While the paper is widely cited, there is little software that attempts to
integrate the findings. Seidr
is an attempt to create a toolbox that
simplifies the laborious effort of creating crowd networks.
The basic pipeline¶
A typical run of seidr
has three steps:
- Infer: In the inference step, independent gene-gene networks are created by a multitude of algorithms.

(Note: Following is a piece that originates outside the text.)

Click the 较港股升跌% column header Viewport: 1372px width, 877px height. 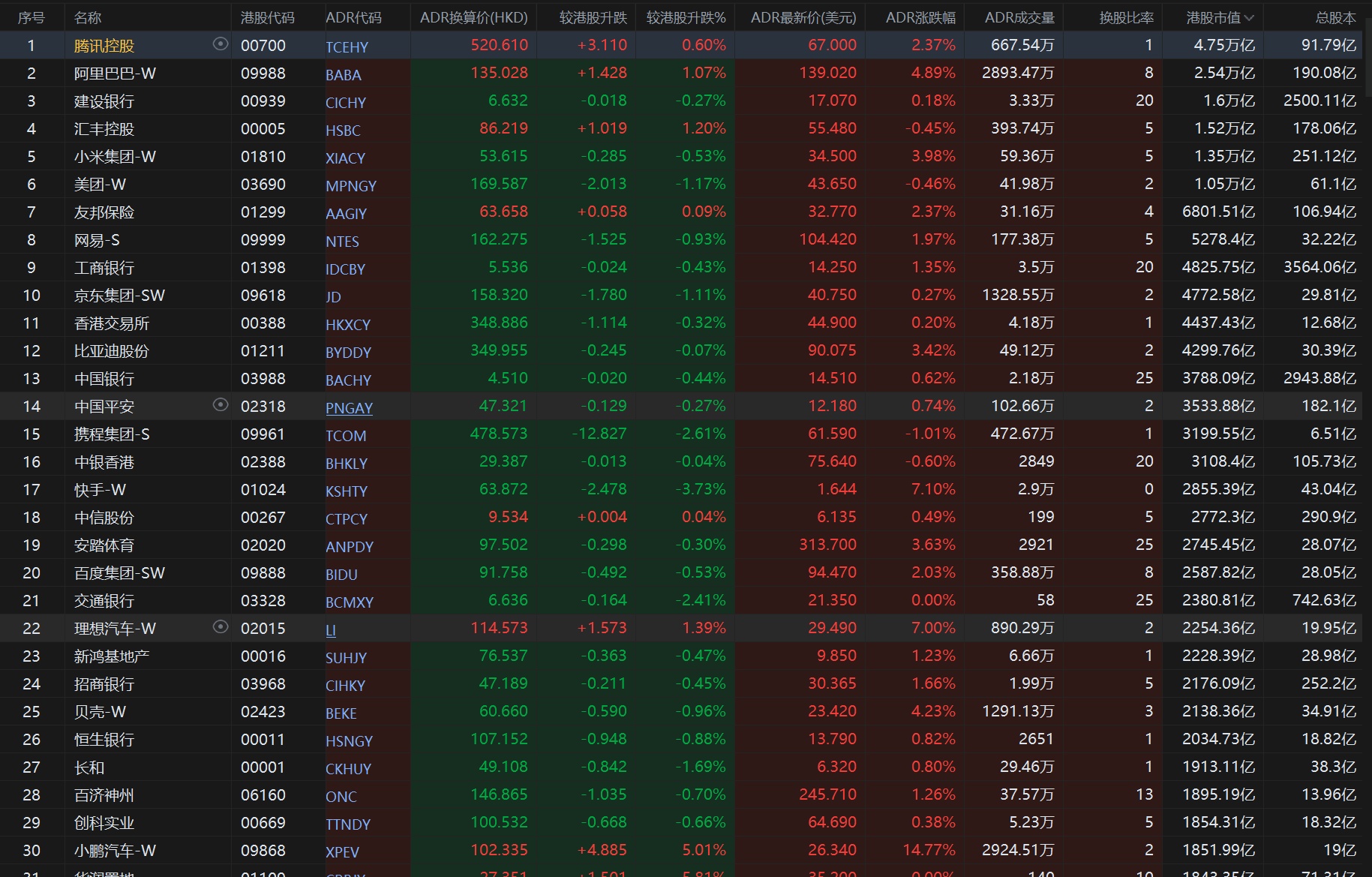(x=686, y=17)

- Import: In order to merge these networks, they are first sorted and ranked. To achieve this
seidr
uses its own file format: SeidrFiles (see SeidrFiles). - Aggregate: Once all methods are ready,
seidr
can aggregate them to a crowd network.
In principle, any network can be input into seidr
, as long as it was constructed
under similar assumptions as all other networks. For example, it would be a bad idea
to take a subset of genes and create a network, which is then aggregated with another
subset using different genes. Seidr
provides a number of algorithms as native
applications written in C++:
Name | Published | Type | Orig. Lang. | Seidr Lang. | Orig. Parallel | Seidr Parallel |
---|---|---|---|---|---|---|
ANOVERENCE | [Kueffner2012] | ANOVA | C++ | C++ | No | No |
ARACNE | [Margolin2006] | MI + DPI | C++ | C++ | Yes | Yes |
CLR | [Faith2007] [Daub2004] | MI + CLR | MATLAB / C / C++ | C++ | No | Yes |
Elastic Net ensemble | [Ruyssinck2014] | Elastic Net Regression | R (glmnet) | C++ (glmnet) | No | Yes |
GENIE3 | [Huynh-Thu2010] | Random Forest Regression | R (randomForest) | C++ (ranger) | No | Yes |
NARROMI | [Zhang2013] | MI + Linear Programming | MATLAB | C++ (glpk) | No | Yes |
Partial Correlation | [Schafer2005] | Correlation | R | C++ | No | No |
Pearson Correlation | NA | Correlation | NA | C++ | No | No |
PLSNET | [Guo2016] | PLS | MATLAB | C++ | No | Yes |
Spearman Correlation | NA | Correlation | NA | C++ | No | No |
SVM ensemble | [Ruyssinck2014] | SVM regression | R (libsvm) / C | C++ (libsvm or liblinear) | No | Yes |
TIGRESS | [Haury2012] | LASSO Regression | MATLAB / R | C++ (glmnet) | No | Yes |
Downstream¶
Once you have a network, you probably want to explore it. To that end we provide some utilities to investigate the networks and to prepare them for input into other software.